La majorité des compteurs, à Toronto, seront installés dans les résidences, et coûteront donc moins cher que les compteurs pour les immeubles (ICI). L'expert Jean-Claude Lauret estime donc le coût des compteurs ICI à 1000 $, en incluant les systèmes de lecture à distance. «C'est trois fois moins que le prix que s'apprête à payer la Ville de Montréal», dit-il.

La Ville de Montréal dépensera par ailleurs 208 millions (toujours sans les taxes) pour les chambres de vannes, soit 350 000 $ l'unité. Michel Chevalier, responsable des compteurs d'eau à Ottawa, refuse de commenter ces coûts précis, ne connaissant pas en détail tout le projet de la Ville.

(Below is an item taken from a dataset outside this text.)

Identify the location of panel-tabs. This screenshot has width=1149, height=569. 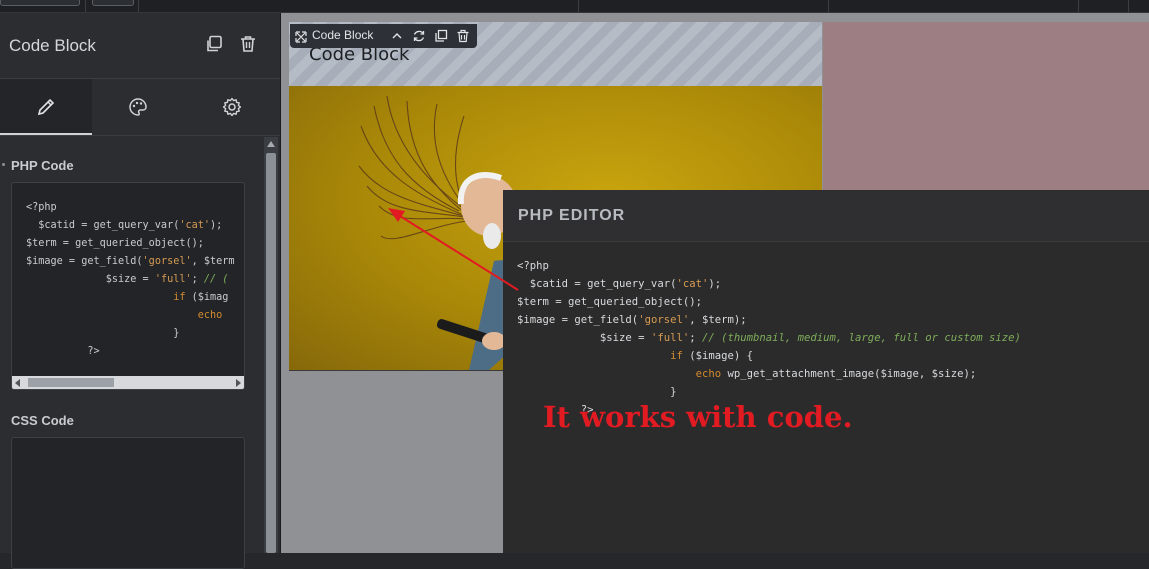
(140, 108).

Mais il estime que l'achat et l'installation d'une grande chambre de vannes, toute équipée et munie d'un système de communication, revient à environ 160 000 $. M. Chevalier, un expert qui donne des conférences dans des congrès internationaux sur la gestion de l'eau, ne comprend pas pourquoi la Ville équiperait ses 75 zones de 600 grandes chambres de vannes. Une grande chambre par zone suffirait, selon lui.

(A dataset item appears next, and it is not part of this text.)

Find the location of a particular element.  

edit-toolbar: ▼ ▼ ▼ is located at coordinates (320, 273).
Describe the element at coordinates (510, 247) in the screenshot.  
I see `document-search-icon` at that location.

«Tout le concept de la Ville de Montréal, c'est relativement nouveau dans le monde», a dit M. Chevalier lors d'un entretien avec La Presse. La Ville d'Ottawa est beaucoup plus avancée que la Ville de Montréal dans la détection des fuites. Selon lui, la plupart des grandes villes canadiennes réussissent à détecter les fuites et à améliorer leur réseau avec des systèmes bien moins complexes que celui que la Ville de Montréal s'apprête à mettre en place.

«Moi, honnêtement, je ne suis pas au courant de nulle part au monde qui essaie de faire ce que la Ville de Montréal essaie de faire présentement, a-t-il ajouté. Conceptuellement, d'un point de vue philosophique, c'est bien intéressant, mais de façon pratico-pratique, je trouve ça bien curieux. Et je le leur ai dit, autant à BPR qu'à la Ville de Montréal, quand ils m'ont demandé mon opinion.

«Montréal veut partir d'une ville qui ne fait pas de détection de fuite pour devenir la meilleure ville au monde, avec des systèmes très sophistiqués, qui n'ont jamais été essayés ailleurs. Et on ne parle pas d'un projet pilote, là. Non, c'est le plein déploiement, à la grandeur de la ville. On ne parle pas de mettre l'orteil dans le lac pour connaître la température. On plonge! Go, go, go!»